**Short problem:**
Render every line of the rows below as a JSON list of strings, with one string per line and no entries for blank lines.

Rows excerpted from a collection
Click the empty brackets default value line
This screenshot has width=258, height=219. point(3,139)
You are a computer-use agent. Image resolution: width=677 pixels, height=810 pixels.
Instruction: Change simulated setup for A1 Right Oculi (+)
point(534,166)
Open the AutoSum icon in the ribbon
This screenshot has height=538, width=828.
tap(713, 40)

**Exercise response:**
[
  "Click the empty brackets default value line",
  "This screenshot has width=258, height=219. point(3,139)",
  "You are a computer-use agent. Image resolution: width=677 pixels, height=810 pixels.",
  "Instruction: Change simulated setup for A1 Right Oculi (+)",
  "point(534,166)",
  "Open the AutoSum icon in the ribbon",
  "This screenshot has height=538, width=828.",
  "tap(713, 40)"
]